Newspapers and the media like to sell us simple stories. If they resonate with a strongly held social belief, then all the better. Usually the real picture is more complicated, and whether we like it or not the “experts” often do not know the answers. What is lost sometimes in the story is the fact that science is not neutral or unemotional or unbiased. It is after all perpetrated by humans. So let’s just ask a couple questions…
Why would the researchers of the paper behind the headlines, neglect to mention whether the result was significant or not in the abstract?
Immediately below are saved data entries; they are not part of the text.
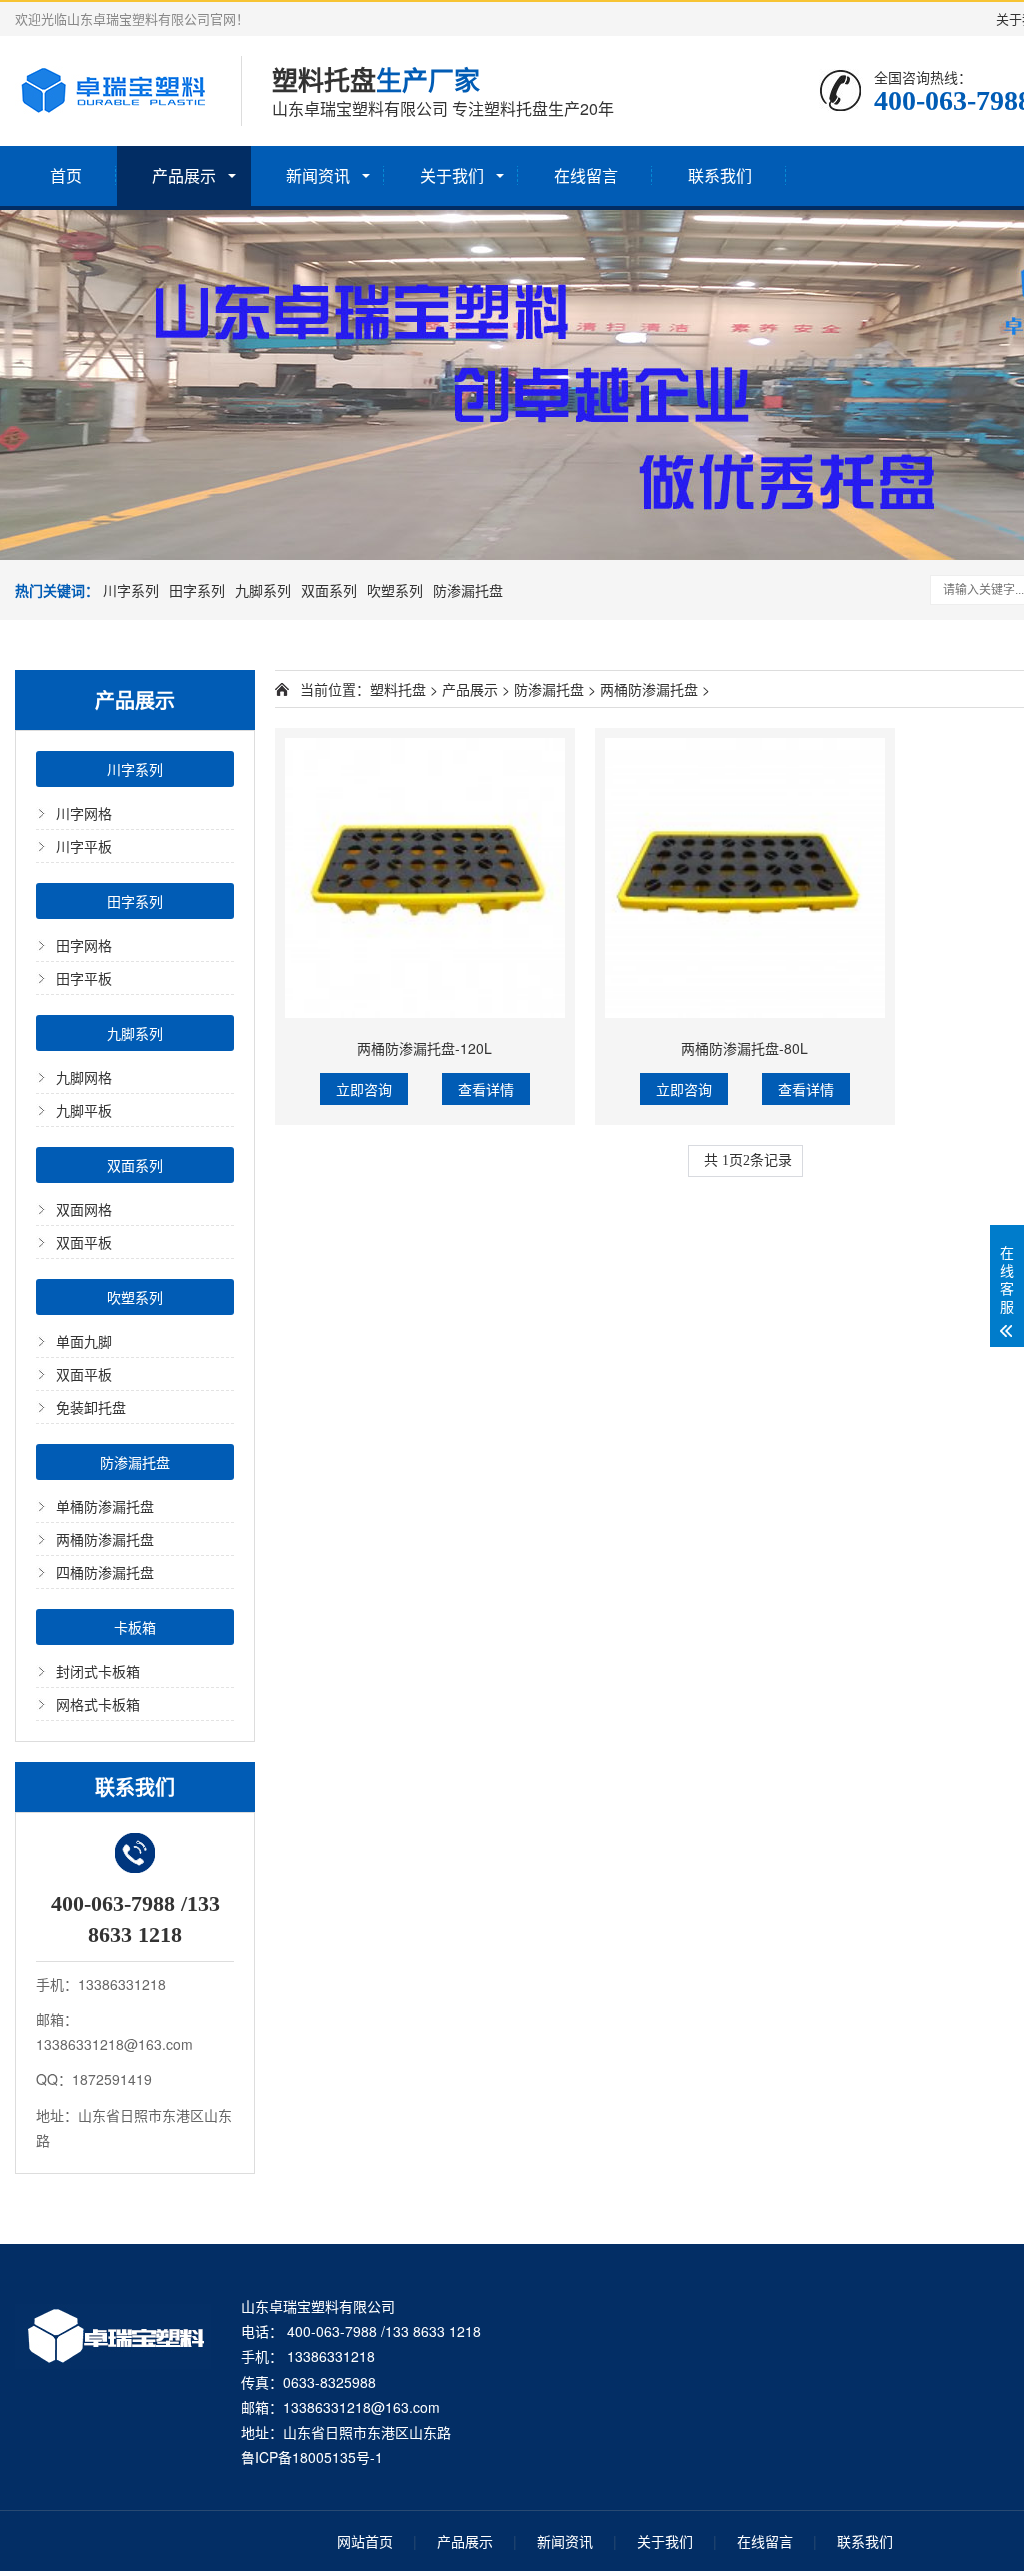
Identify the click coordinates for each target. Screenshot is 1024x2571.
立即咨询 (364, 1089)
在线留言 (586, 175)
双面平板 (84, 1242)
I wonder if they would have mentioned p if the result had been significant? It’s normal practice to state whether the result was significant or not. Try finding a paper without p being mentioned. I do find the paper confusing, because I can’t work out what hypothesis they are testing. Maybe they don’t mention p because the study appears to be designed to produce a null result anyway.
Why is CBT always tested against Treatment as Usual (TAU)? Sure it may be hard to devise and agree on what would constitute a proper placebo, but how else are you going to know whether CBT is not simply itself a placebo? I guess though you’d have to be brave to design a study knowing it could end up disproving years of training and research.
Of course, that's no reason not to do it.